Foi uma estratégia que resultou...
Não uma estratégia, foi conhecimento da realidade. Não se pode impor soluções estranhas a um povo. O povo tem, também, as suas soluções. Foi a lição que eles também tiraram.
Mário Machungo ocupou a pasta de ministro do Plano, de 1980 a 1986. Inácio Nunes, militante da Frelimo, diz que o governo da Frelimo não organizou quadros para gerir as lojas do povo, e elas não responderam à grandeza das necessidades, por isso Samora recuou da decisão. Qual foi sua influência e visão sobre esta iniciativa?
A rede comercial que existia no tempo colonial foi completamente destruída, primeiro, pelo abandono dos cantineiros, segundo, pela guerra. Era preciso que os camponeses que estavam nas zonas rurais continuassem a ter  instrumentos para o seu próprio abastecimento. Não vamos longe, aqui mesmo na cidade, em Chamanculo, Malhangalene, com o 7 de Setembro, todas as cantinas foram destruídas e abandonadas. E era preciso haver alguém... e não havia nessa altura empresários moçambicanos, porque não estavam habilitados. No tempo colonial era proibido aos moçambicanos exercerem actividade empresarial privada. Obter uma licença para abrir uma cantina ou desenvolver uma actividade empresarial, o moçambicano não conseguia. Tudo era feito por estrangeiros. E a formação de um empresário não se faz de um dia para o outro. E como é que haveríamos de resolver estes problemas todos. Então, fizemos aquilo a que se chama lojas do povo. Como? Aglutinando alguns quadros minimamente formados para gerir essas cantinas. Nós fomos reabrindo as cantinas abandonadas para assegurar o abastecimento ao povo. E foi isso: contar com as nossas próprias forças para resolver os nossos problemas. E o nosso critério era procurar saber se a pessoa tinha alguma formação, 4º ou 5º ano, e mobilizar para o trabalho.
Mas as lojas do povo não conseguiram responder aos objectivos da sua criação. A fome existia, os produtos não eram devidamente distribuídos...
============
▸ Tarefas a realizar
**a.** Transcreva da entrevista sobre as lojas do povo o trecho entre "Não uma estratégia, foi" e "sobre esta iniciativa?", inclusive.
**b.** Enumere todos os nomes de pessoas mencionados na entrevista sobre as lojas do povo.
**c.** Prossiga a entrevista sobre as lojas do povo a partir do ponto em que termina.
Os dados apresentados em seguida constituem material independente da entrevista sobre as lojas do povo.

▸ Excertos de dados
============
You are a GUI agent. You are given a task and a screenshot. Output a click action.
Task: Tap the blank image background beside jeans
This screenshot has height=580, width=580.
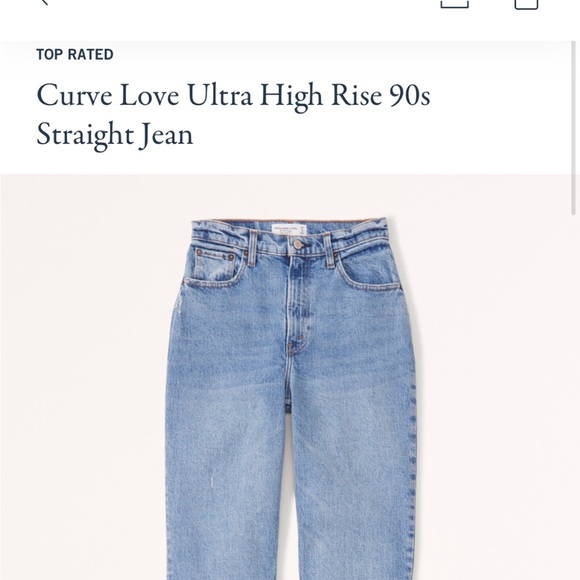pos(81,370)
============
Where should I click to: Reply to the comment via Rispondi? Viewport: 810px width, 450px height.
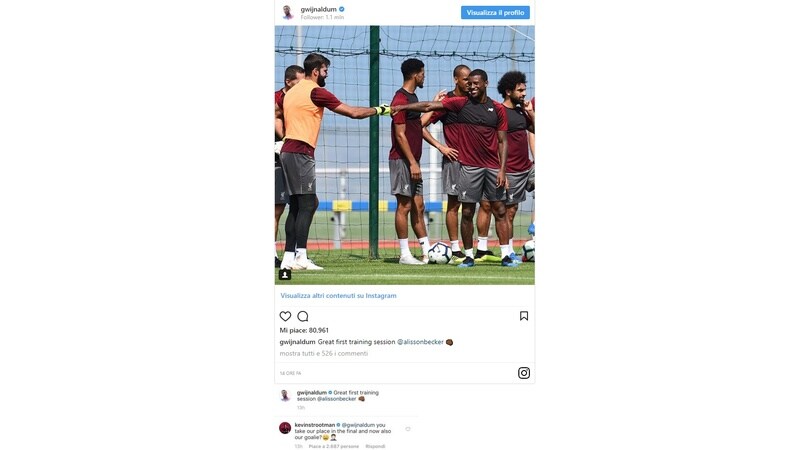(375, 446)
============
▸ Respostas escritas
**a.**
Não uma estratégia, foi conhecimento da realidade. Não se pode impor soluções estranhas a um povo. O povo tem, também, as suas soluções. Foi a lição que eles também tiraram.
Mário Machungo ocupou a pasta de ministro do Plano, de 1980 a 1986. Inácio Nunes, militante da Frelimo, diz que o governo da Frelimo não organizou quadros para gerir as lojas do povo, e elas não responderam à grandeza das necessidades, por isso Samora recuou da decisão. Qual foi sua influência e visão sobre esta iniciativa?

**b.** Mário Machungo, Inácio Nunes, Samora

**c.**
De certo modo vieram a responder. Isto era um processo de planificação tão complexo, que exigia uma organização muito grande. Chegámos ao ponto de encontrar lojas que tinham torcidas, mas que não tinham candeeiros, e outras que tinham candeeiros, mas que não tinham torcidas... por isso, o Presidente Samora chegou à conclusão de que talvez seria melhor ir deixando o sector privado com a tarefa de exercer essa actividade económica, que é ter loja para o abastecimento do povo. Muitos deles foram aqueles que tiveram prática na gestão dessas lojas e tornaram-se empresários.
Isso para dizer que não foi um erro?
Não foi completamente um erro. Foi a solução adequada para a altura, não havia outra solução. Se não, teríamos que importar empresários estrangeiros para nos dirigir.
Em 1986, ocupa a pasta de primeiro-ministro de Moçambique, curiosamente, o primeiro no cargo. Nesta altura, já era evidente a necessidade de mudança do modelo económico e Mário Machungo foi um dos agentes da mudança. Qual foi a sua contribuição na elaboração e implementação do Programa de Reabilitação Económica (PRE)?
A minha contribuição como primeiro-ministro foi dirigir toda a economia nacional. Nós criamos um corpo de coordenação da economia que se chamava Estado Maior da Economia, em que todos os ministros da área económica tinham assento, que era para coordenarmos as nossas actividades. Ainda assim, tínhamos o nosso plano Estatal Central, que tinha como objectivo realizar as tarefas principais da economia, que era imperativo ou de realização obrigatória. Foi assim que fomos prosseguindo, até chegarmos a um ponto em que tínhamos que dar mais um passo para a economia de mercado, privatizar alguns sectores...
Neste momento de transição, qual foi a decisão mais marcante que tomaram?
É difícil dizer qual foi a decisão mais marcante que o Conselho de Ministros que eu dirigia tomou. Mas posso dizer que foi a recusa da liberalização do sector da castanha de caju. Vieram dizer que “porque o comércio é livre, vocês não podem impor, tem que se liberalizar”. Não liberalizámos, porque nós temos experiência da indústria da castanha do caju, do processamento da castanha do caju e quem vai sofrer são os camponeses. Portanto, recusámos.
Mas, mais tarde, vieram a aceitar?
Vieram os outros. Aceitaram e matou-se a indústria da castanha do caju. Portanto, a decisão mais marcante do Conselho de Ministros que eu dirigi foi a recusa à liberalização da indústria do caju.
Quando Moçambique decide mudar o seu modelo económico para uma economia de mercado, teve que, igualmente, incentivar o surgimento de uma classe empresarial.  Qual foi a estratégia?
Criámos várias instituições para o efeito. Criámos o GAPI, que era uma organização para o financiamento às Pequenas e Médias Empresas; criámos também o Instituto de Apoio a Pequenas e Médias Empresas; criámos a Caixa de Crédito Agrícola e Desenvolvimento Rural; criámos um conjunto de instituições para o apoio ao sector empresarial emergente. E funcionou. Apoiou o surgimento de muitas empresas, na área de avicultura, agricultura, carpintaria, etc.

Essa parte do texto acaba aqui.